Dad was on the scene for pretty much 6 weeks straight. The first night or two he slept in his Blazer a block away from what came to be called “Ground Zero” by all. FEMA put him up in a hotel nearby at some point. After a couple of days masks became available and required. Still, my Dad’s lungs have not been the same since. In fact I wonder how many of his current medical issues  derived or were worsened by those weeks.

After about 6 weeks Dad was hospitalized with pneumonia. Oh did I mention that he was already 76 and had been spending 12 to 18 hours a day at Ground Zero for weeks with no breaks?

Dad spent his time in several ways. One was helping prepare the many clergy who volunteered to help. He warned clergy not to “shove the dove” as he put it. In other words not to use this as a chance to do a hard press on evangelism. First responders needed support and comfort.  Not judgment or hard press preaching. Living the faith was the important thing.

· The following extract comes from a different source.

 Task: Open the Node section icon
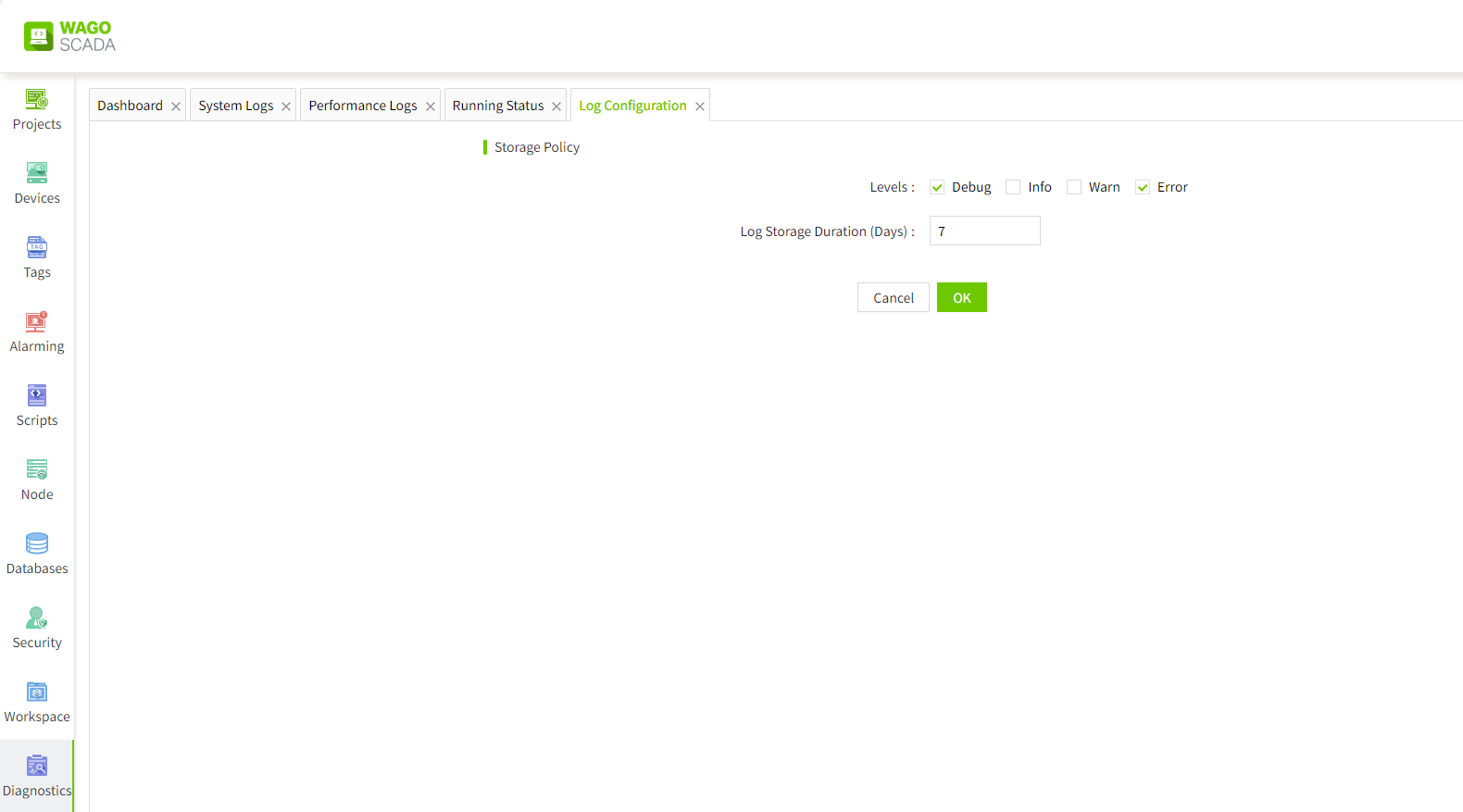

Dad also spent a lot of time with families of the victims. This is a role that Dad was uniquely prepared for. When one loses a spouse it is often easy to feel, and often correctly, that counselors don’t know what they are going through. Dad had outlived two wives by this time and really deeply did (does) know what it is like to lose a spouse. He’d also seen a lot in his years as a chaplain both for  the Fire Department and the Navy. These were not his first visits with families who had lost a loved one. And he’d seen some pretty horrible things during World War II where he saw more combat than most.

A lot has happened since then. Dad finally retired from the Fire Department – the last of several jobs he retired from. I’ve since left teaching and gone back to industry. Security theatre runs rampant throughout the country. We’ve still got fighting forces in Iraq and Afghanistan to no apparent good for the US.

No one won that day. Everyone lost. What is important now is where we go from here.